No I haven't changed the locks yet. She did leave the keys on the counter before she left. It's possible she could have made copies, but with my family surrounding my house I don't worry about it. But I do plan on changing the locks just in case. She wants me to sell it, so destroying the inside would make no sense in that regard...but nothing she does anymore makes any sense.


----------



## keko (Mar 21, 2012)

Once the divorce nears the end expect her to get batsh!tcrazy. Not just about the house but for other things as well. 

Do you have a voice recorder or a camera? If not it'll be worthy to buy them and keep them around during child exchanges and when/if she stops by.


----------



## toolforgrowth (Apr 24, 2012)

keko said:


> Once the divorce nears the end expect her to get batsh!tcrazy. Not just about the house but for other things as well.
> 
> Do you have a voice recorder or a camera? If not it'll be worthy to buy them and keep them around during child exchanges and when/if she stops by.


She's already getting batsh!t crazy now! LOL But you're saying even more so...gotcha.

No VAR but I'm seriously considering getting one. Not sure of the legality of it all though.


----------



## keko (Mar 21, 2012)

toolforgrowth said:


> She's already getting batsh!t crazy now! LOL But you're saying even more so...gotcha.
> 
> No VAR but I'm seriously considering getting one. Not sure of the legality of it all though.


Which state?

In some you have to say you're recording this conversation while in most as long as you're involved you don't have to mention it.


----------



## toolforgrowth (Apr 24, 2012)

keko said:


> Which state?
> 
> In some you have to say you're recording this conversation while in most as long as you're involved you don't have to mention it.


Oregon.


----------



## keko (Mar 21, 2012)

Record it without mentioning it.

COVERTLY RECORDING TELEPHONE CONVERSATIONS


----------



## toolforgrowth (Apr 24, 2012)

keko said:


> Record it without mentioning it.
> 
> COVERTLY RECORDING TELEPHONE CONVERSATIONS


I would seriously buy you a 6 pack of beer for that. THANK YOU. You just made my day.


----------



## keko (Mar 21, 2012)

Just making sure you cover your ass for any false domestic violence or some life threatening words she uses.


----------



## aug (Aug 21, 2011)

Or, she's playing hardball as part of the negotiation/divorce process.

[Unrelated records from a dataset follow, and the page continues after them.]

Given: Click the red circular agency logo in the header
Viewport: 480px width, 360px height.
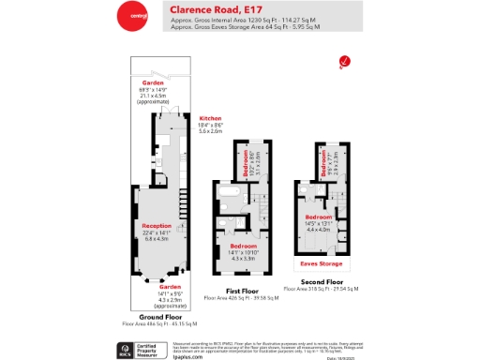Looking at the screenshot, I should (132, 17).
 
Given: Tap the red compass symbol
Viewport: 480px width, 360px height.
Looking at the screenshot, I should (344, 62).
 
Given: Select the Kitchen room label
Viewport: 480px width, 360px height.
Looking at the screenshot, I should (209, 118).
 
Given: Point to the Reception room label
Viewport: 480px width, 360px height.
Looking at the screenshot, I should (157, 226).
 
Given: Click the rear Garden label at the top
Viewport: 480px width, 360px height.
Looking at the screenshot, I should (152, 82).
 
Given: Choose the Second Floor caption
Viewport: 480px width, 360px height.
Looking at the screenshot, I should (322, 281).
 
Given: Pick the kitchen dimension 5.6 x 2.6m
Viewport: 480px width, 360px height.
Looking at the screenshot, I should (209, 132).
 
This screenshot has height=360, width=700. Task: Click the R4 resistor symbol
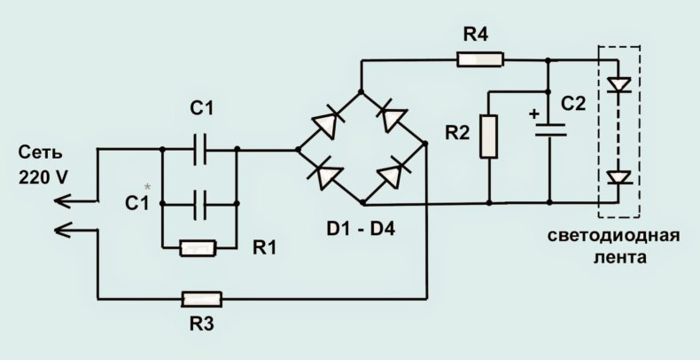pos(480,59)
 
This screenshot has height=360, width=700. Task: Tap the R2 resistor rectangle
pos(489,137)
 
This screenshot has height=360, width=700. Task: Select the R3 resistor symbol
pos(201,299)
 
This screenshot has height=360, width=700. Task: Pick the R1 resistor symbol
pos(198,248)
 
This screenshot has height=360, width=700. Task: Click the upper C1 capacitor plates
pos(200,150)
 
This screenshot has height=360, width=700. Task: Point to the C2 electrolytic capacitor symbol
pos(550,129)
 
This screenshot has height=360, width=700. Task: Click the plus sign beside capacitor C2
pos(534,113)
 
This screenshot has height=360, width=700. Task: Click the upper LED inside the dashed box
pos(618,85)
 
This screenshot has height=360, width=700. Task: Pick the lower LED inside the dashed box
pos(618,177)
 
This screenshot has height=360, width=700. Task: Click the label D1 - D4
pos(361,229)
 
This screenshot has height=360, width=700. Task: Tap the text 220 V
pos(43,177)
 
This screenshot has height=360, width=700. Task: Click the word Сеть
pos(40,153)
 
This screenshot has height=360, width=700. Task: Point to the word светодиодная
pos(614,235)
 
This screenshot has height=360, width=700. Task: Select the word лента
pos(619,258)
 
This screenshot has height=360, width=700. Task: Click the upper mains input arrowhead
pos(63,201)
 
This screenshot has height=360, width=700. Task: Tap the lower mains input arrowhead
pos(63,230)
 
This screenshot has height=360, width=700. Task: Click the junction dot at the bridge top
pos(361,92)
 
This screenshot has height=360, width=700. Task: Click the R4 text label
pos(476,34)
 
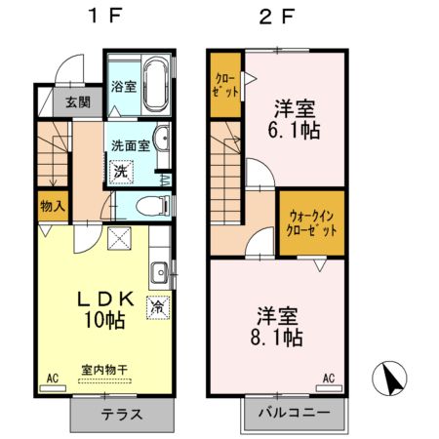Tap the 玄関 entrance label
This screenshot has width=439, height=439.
point(78,100)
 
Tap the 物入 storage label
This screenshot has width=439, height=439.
point(54,206)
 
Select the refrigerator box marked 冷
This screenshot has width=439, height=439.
point(156,306)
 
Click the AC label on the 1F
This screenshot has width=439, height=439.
point(52,375)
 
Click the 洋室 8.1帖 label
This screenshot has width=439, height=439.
point(279,326)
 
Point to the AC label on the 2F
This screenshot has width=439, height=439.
point(329,378)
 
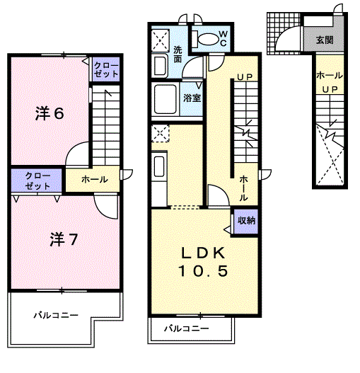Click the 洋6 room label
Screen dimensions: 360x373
(50, 113)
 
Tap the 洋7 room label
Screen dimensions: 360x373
(64, 239)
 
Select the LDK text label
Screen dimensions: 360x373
(203, 253)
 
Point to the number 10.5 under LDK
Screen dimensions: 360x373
(203, 271)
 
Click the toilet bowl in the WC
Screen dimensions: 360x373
(208, 39)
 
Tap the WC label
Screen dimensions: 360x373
(223, 38)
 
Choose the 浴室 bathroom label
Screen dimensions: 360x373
(192, 98)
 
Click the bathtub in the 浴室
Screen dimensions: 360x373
(166, 99)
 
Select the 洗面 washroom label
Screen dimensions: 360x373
(178, 54)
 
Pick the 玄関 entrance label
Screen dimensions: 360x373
(325, 40)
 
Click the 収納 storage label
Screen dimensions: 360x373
(247, 221)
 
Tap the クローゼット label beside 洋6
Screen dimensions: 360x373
(106, 69)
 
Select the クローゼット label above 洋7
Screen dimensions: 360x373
(37, 180)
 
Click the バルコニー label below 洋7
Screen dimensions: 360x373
(56, 316)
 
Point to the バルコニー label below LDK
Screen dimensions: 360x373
(187, 328)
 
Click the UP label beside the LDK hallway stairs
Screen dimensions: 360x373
(245, 76)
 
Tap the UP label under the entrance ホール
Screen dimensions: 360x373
(330, 89)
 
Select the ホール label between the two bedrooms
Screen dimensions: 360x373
(94, 179)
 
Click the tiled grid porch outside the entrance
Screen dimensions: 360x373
(284, 33)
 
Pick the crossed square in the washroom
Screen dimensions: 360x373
(161, 40)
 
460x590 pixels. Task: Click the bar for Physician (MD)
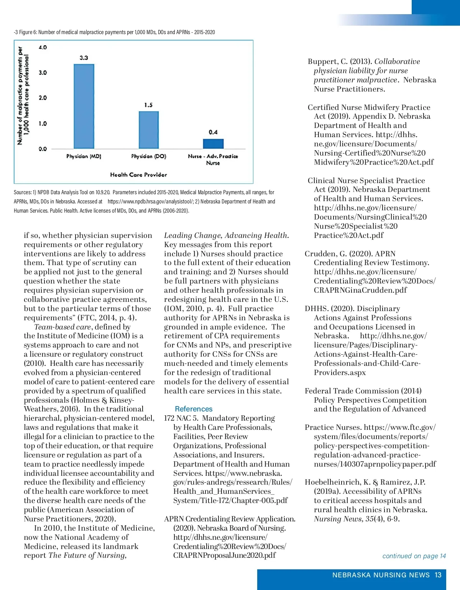[84, 106]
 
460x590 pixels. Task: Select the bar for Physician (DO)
[148, 130]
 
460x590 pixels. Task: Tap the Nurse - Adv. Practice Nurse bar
[213, 144]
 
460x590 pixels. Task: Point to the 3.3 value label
[84, 58]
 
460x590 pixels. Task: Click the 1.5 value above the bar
[148, 105]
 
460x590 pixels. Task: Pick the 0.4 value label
[213, 132]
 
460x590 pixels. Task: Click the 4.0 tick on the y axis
[43, 48]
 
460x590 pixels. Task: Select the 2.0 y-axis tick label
[43, 98]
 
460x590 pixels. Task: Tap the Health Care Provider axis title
[138, 175]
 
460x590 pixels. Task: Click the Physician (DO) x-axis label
[148, 156]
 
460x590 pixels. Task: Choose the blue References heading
[194, 409]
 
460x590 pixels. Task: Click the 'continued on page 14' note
[414, 556]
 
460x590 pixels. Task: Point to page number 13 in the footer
[438, 575]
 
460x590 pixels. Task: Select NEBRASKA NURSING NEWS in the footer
[381, 575]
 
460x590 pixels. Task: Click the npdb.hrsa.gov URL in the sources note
[150, 202]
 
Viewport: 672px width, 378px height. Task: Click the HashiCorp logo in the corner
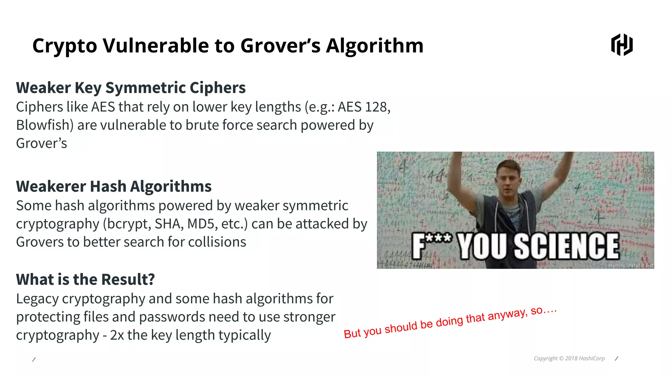tap(622, 45)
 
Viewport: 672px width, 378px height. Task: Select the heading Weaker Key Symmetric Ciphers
tap(131, 88)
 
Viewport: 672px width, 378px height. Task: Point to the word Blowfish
tap(43, 125)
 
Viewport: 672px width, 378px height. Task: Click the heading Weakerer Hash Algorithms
tap(114, 186)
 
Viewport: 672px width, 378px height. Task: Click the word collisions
tap(217, 242)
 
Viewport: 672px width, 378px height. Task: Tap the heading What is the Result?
tap(85, 280)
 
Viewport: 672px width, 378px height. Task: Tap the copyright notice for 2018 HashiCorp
tap(569, 358)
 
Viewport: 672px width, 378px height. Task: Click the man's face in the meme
tap(508, 179)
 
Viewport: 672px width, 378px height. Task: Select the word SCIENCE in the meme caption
tap(566, 246)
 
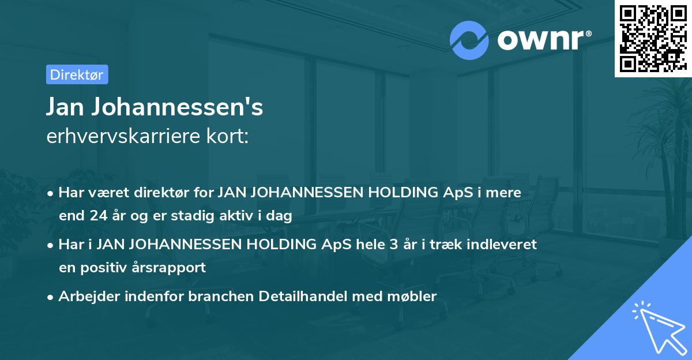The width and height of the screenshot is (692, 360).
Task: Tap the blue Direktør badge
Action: point(77,74)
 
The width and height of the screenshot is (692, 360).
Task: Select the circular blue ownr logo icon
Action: point(469,40)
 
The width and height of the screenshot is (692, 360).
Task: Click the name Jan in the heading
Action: point(66,108)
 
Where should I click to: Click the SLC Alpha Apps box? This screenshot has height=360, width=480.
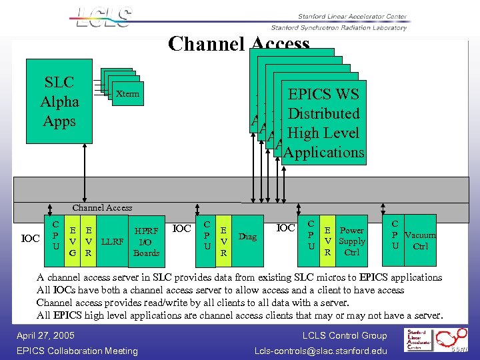coord(59,101)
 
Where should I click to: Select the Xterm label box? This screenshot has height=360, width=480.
coord(127,94)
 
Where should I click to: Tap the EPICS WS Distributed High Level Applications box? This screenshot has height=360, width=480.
coord(323,123)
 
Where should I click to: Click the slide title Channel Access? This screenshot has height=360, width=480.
coord(239,44)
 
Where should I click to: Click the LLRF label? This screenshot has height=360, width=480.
coord(113,241)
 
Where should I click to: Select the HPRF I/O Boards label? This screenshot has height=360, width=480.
coord(146,241)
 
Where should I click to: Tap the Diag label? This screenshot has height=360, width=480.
coord(247,236)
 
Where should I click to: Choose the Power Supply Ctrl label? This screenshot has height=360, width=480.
coord(351,241)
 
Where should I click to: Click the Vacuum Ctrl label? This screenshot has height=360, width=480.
coord(420,241)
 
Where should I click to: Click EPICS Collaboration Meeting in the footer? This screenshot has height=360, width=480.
coord(77,351)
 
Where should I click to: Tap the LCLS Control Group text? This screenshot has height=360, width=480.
coord(345,335)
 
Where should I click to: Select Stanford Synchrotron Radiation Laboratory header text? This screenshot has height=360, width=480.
coord(339,27)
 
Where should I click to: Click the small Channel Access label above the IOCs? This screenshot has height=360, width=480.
coord(102,208)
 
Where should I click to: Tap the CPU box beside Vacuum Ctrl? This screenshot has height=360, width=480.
coord(395,235)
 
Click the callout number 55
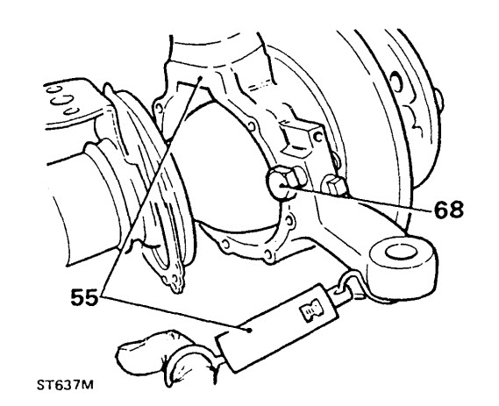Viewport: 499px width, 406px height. [x=84, y=298]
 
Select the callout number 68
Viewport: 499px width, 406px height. [x=449, y=210]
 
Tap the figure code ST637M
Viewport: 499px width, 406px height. [x=65, y=385]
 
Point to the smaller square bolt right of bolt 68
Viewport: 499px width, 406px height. [x=334, y=186]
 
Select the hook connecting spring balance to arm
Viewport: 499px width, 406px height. [x=350, y=283]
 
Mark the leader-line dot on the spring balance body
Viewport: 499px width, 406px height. [x=249, y=331]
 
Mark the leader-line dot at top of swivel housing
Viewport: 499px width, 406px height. [x=200, y=78]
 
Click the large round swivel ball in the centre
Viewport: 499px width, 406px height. [x=223, y=168]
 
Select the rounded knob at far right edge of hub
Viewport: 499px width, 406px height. [x=439, y=101]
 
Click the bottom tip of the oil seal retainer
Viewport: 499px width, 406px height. [x=175, y=290]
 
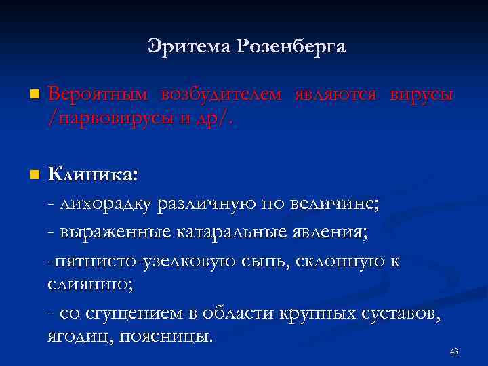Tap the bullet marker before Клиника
point(35,175)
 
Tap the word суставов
point(404,313)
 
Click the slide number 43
point(454,351)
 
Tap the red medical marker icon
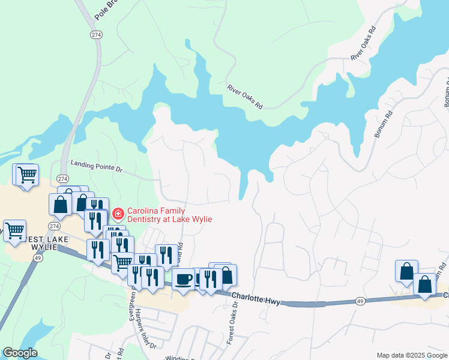(x=118, y=213)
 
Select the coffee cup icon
(x=182, y=278)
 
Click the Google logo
(x=19, y=353)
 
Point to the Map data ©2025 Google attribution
(x=412, y=355)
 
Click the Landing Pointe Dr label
(x=96, y=166)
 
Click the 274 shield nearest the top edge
(x=96, y=35)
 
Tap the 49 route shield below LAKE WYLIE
(x=37, y=258)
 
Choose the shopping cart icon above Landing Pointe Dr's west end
(x=27, y=175)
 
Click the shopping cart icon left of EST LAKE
(x=14, y=230)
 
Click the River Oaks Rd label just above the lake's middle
(x=245, y=97)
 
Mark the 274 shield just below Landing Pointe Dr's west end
(x=62, y=179)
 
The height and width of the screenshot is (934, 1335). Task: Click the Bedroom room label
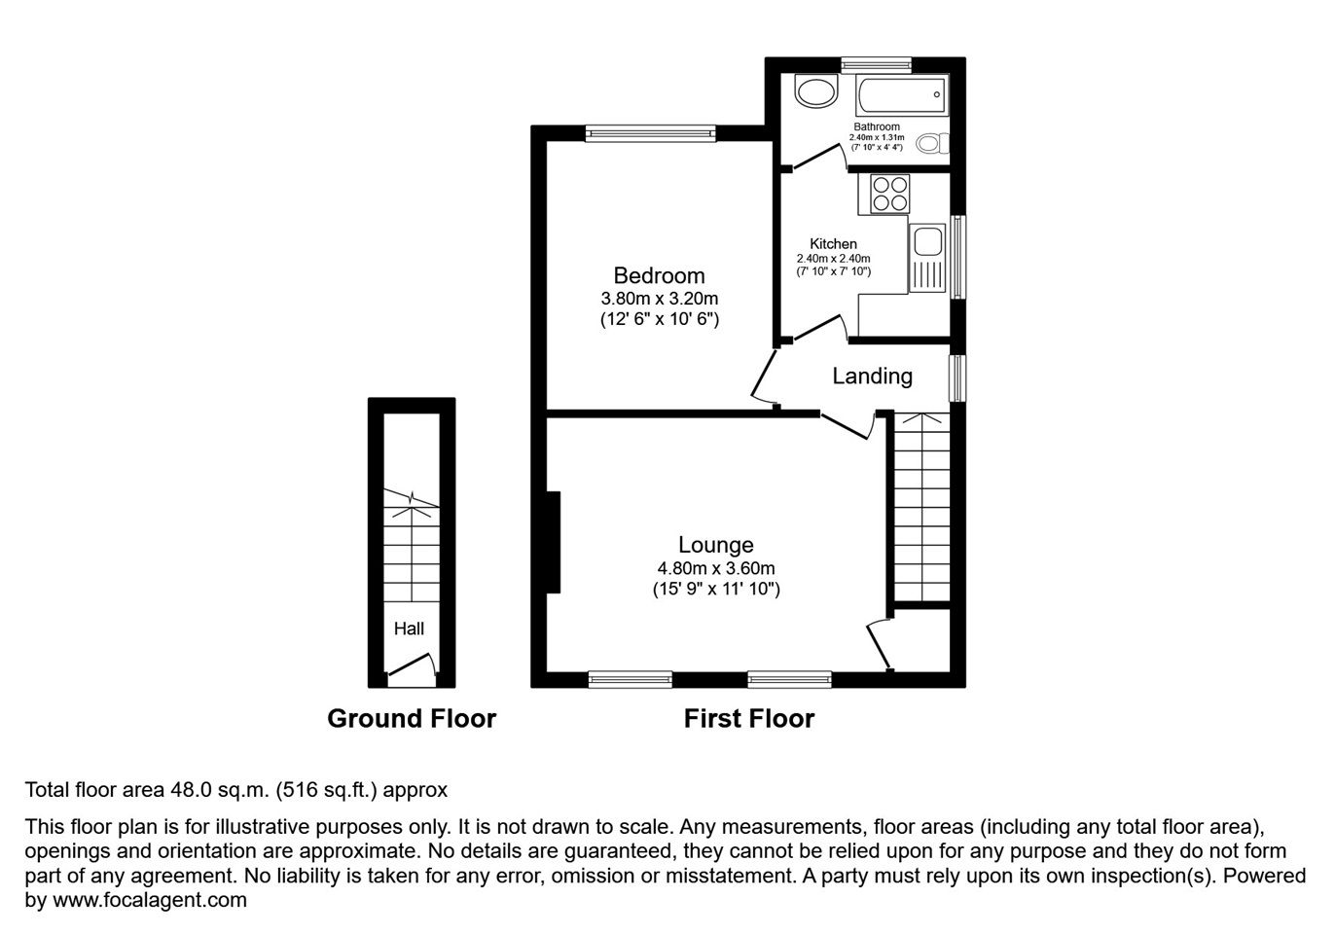(x=659, y=275)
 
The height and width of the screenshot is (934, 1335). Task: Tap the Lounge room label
(x=716, y=545)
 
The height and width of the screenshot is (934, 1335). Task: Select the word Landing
(x=872, y=377)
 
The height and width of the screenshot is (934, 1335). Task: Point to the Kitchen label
(x=833, y=244)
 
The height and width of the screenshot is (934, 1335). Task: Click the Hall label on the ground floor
(x=409, y=629)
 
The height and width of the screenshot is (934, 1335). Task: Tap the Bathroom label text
(x=877, y=126)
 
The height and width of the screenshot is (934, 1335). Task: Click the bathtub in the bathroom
(x=902, y=95)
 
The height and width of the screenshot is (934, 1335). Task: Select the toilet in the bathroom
(x=932, y=144)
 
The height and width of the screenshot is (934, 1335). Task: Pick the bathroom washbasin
(x=816, y=93)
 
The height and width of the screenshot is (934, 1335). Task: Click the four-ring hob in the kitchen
(x=889, y=194)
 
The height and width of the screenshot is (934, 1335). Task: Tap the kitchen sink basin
(x=927, y=240)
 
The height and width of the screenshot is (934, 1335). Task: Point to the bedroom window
(x=650, y=133)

Probably due to her lawyer's advice.

Be interesting to see if she can afford her lawyer fees.


----------



## toolforgrowth (Apr 24, 2012)

All of this started before we lawyered up. She flat our told a mutual friend of ours that she is going for child support so I can no longer afford my house and sell it. This is regarding a home that she said in her petition that she fully awarded to me even though her name is on the loan too. Why would she try to get me out of a house she no longer gives a damn about? Her lawyer wouldn't care about that. 

I can hold out longer regarding attorney's fees than she can. That's one of the benefits of having a huge family that can't stand her now. 

On a positive note, I think my lady friend is becoming a full blown girlfriend. Last night we snuggled and talked for HOURS...something STBXW and I haven't done in years. It was so great.
_Posted via Mobile Device_


----------



## bandit.45 (Feb 8, 2012)

I have a lady friend now too. And man does it ever lift your spirits! Glad to hear things are going well for you and that your pathetic STBXW is stewing in her own mess. Mine is headed down a dark path, but I think less and less about her all the time. 

Both your wife and mine know they screwed up big time. Too bad their pride won't let them admit their bad choices and learn from them.
_Posted via Mobile Device_


----------



## toolforgrowth (Apr 24, 2012)

That's it...pride. I do believe she realizes she screwed up now, but is just too proud to admit it. I even told her when we separated: "When all this is said and done the only thing you will have left is your pride. I hope it's worth it." Man, did I ever call it. Her parents, through her little brother (who is a very dear friend of mine), told me they missed me, and I believe it. The STBXW once told me that her mother adores me.

My lady friend and I are taking things slow, and I'm fine with that. Sometimes I want to jump the gun a little because everything is so AWESOME when we are together but she keeps me in check.  I'm actually very grateful for that, and she knows it.

Spent the day yesterday putzing around the house; got some stuff hung up on the walls, did more unpacking, etc. For dinner I grilled myself a sirloin steak and made steamed broccoli and cauliflower and a baked potato. It was so great to be back in my kitchen cookig again, making myself whatever I wanted to eat and chowing down at my own dinner table. I don't get lonely. In fact, I relish the solitude and the peace and quiet. The only thing I miss are my daughters. 

All I can do is speculate on my x and what her intentions are, but I don't believe for a second that she's happy.
_Posted via Mobile Device_


----------



## toolforgrowth (Apr 24, 2012)

Interesting Father's Day. I didn't do anything for my STBXW for either Mother's Day or her birthday. This weekend I had both my step and bio daughters which was really nice. This was the first time my step daughter (my stbxw's daughter from a previous marriage that I've raised as my own these last 7 years) has seen the house really redone and got a chance to sleep in their new bunk beds.

Anyway, this morning she comes out of their room and says "Daddy, we got something for you." I was pleasantly surprised. From behind her back she gave me two Father's Day cards, one from her and one from my bio daughter. These weren't handmade, but real cards that were bought at a store. They were very cute and I was very happy to get them. My step daughter is very considerate, snd I am sure she mentioned to the stbxw that she wanted to get cards for me. But I'm rather surprised that she actually took them out and bought the cards to give me.

The sad thing is, I don't know if the feelings behind it are genuine, or if it's just a calculated ploy on her part to get me to lower my guard. Either way is irrelevant. I gave the thanks where it truly belongs, and that's to my daughters. I still treated my ex like a piece of furniture when she came to pick up the girls tonight. I have nothing left for her.
_Posted via Mobile Device_


----------